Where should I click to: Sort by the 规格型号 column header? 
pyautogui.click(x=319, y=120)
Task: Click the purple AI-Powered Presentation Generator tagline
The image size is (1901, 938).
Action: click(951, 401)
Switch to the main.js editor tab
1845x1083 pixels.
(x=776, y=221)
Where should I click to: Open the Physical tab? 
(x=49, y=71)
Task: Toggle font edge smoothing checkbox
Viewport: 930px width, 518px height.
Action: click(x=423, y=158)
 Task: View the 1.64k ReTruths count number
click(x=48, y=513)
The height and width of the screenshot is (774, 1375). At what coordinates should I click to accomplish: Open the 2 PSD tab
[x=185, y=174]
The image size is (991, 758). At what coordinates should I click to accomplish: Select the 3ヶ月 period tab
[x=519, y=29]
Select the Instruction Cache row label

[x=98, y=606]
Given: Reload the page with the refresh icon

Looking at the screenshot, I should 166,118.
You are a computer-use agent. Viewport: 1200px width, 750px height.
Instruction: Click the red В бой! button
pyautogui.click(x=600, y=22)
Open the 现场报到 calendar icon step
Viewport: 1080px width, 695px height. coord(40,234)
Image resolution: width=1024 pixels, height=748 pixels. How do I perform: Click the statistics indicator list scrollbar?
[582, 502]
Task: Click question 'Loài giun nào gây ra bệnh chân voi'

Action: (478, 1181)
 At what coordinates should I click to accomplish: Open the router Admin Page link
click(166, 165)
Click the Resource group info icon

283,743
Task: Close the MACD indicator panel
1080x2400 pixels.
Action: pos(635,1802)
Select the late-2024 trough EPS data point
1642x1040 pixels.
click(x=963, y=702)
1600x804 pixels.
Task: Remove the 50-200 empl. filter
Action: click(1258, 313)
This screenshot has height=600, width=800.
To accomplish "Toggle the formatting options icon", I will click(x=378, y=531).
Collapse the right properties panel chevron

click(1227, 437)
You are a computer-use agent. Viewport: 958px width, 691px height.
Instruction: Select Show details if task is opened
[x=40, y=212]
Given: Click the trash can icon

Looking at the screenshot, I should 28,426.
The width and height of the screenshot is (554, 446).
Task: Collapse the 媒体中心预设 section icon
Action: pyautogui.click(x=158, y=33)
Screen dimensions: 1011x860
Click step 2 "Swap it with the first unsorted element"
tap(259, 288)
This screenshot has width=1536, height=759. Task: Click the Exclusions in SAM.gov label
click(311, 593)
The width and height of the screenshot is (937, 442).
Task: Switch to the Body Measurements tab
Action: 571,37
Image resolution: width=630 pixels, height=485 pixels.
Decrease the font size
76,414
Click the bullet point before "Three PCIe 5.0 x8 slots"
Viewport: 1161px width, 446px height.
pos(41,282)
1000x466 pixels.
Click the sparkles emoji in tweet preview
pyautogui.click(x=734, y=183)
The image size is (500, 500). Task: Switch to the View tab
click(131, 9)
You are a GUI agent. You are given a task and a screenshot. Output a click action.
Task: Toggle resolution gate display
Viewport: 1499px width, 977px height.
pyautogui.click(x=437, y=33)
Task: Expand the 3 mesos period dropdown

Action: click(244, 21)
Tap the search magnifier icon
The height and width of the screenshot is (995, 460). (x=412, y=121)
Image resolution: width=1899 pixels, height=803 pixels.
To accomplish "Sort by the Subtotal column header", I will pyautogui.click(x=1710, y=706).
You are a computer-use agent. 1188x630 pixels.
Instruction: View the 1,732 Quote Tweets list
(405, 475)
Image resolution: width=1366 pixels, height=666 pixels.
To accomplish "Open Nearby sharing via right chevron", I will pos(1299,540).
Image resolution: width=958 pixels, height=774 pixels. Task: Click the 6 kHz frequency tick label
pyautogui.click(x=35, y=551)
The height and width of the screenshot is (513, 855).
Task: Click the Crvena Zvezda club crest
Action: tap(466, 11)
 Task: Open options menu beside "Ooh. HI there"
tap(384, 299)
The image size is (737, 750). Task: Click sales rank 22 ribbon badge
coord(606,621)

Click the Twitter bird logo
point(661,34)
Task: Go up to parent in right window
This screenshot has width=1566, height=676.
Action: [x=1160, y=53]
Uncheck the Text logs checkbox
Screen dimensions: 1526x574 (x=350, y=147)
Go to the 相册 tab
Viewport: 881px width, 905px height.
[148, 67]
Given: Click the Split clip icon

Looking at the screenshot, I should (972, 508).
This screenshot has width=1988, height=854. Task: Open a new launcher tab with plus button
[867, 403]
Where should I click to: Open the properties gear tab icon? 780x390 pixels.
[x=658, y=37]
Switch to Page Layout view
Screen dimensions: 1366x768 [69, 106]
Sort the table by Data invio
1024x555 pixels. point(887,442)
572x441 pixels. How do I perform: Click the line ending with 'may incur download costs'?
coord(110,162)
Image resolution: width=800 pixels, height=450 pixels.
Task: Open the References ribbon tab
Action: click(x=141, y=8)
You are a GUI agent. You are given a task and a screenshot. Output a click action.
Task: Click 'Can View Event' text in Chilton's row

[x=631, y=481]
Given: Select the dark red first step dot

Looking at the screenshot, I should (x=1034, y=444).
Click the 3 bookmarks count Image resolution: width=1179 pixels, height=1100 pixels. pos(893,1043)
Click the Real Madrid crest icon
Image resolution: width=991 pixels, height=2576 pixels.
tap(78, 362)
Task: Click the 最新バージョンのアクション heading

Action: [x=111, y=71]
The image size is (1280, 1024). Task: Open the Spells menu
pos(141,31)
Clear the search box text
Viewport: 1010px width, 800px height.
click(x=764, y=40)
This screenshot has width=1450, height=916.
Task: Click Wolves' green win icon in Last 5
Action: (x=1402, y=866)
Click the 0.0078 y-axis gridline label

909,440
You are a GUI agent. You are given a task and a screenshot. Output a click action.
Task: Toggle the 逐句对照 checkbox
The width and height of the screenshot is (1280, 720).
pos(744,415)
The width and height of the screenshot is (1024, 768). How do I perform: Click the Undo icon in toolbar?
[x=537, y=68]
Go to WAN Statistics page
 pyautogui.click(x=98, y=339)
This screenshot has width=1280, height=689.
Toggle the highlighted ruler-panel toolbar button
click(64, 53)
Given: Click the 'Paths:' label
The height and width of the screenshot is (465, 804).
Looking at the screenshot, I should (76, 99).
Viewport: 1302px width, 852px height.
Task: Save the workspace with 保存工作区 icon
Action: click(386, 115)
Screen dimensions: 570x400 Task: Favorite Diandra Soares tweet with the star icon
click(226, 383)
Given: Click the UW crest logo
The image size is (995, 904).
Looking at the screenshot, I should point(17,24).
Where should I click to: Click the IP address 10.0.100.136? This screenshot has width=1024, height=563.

* * * *

Your goal = Give again the closing portion of the entries, from the line with "The height and width of the screenshot is (465, 804)." through the last line. Keep it exact and add nothing.

Reply to the exercise =
The height and width of the screenshot is (465, 804).
Looking at the screenshot, I should (76, 99).
Viewport: 1302px width, 852px height.
Task: Save the workspace with 保存工作区 icon
Action: click(386, 115)
Screen dimensions: 570x400 Task: Favorite Diandra Soares tweet with the star icon
click(226, 383)
Given: Click the UW crest logo
The image size is (995, 904).
Looking at the screenshot, I should point(17,24).
Where should I click to: Click the IP address 10.0.100.136? This screenshot has width=1024, height=563.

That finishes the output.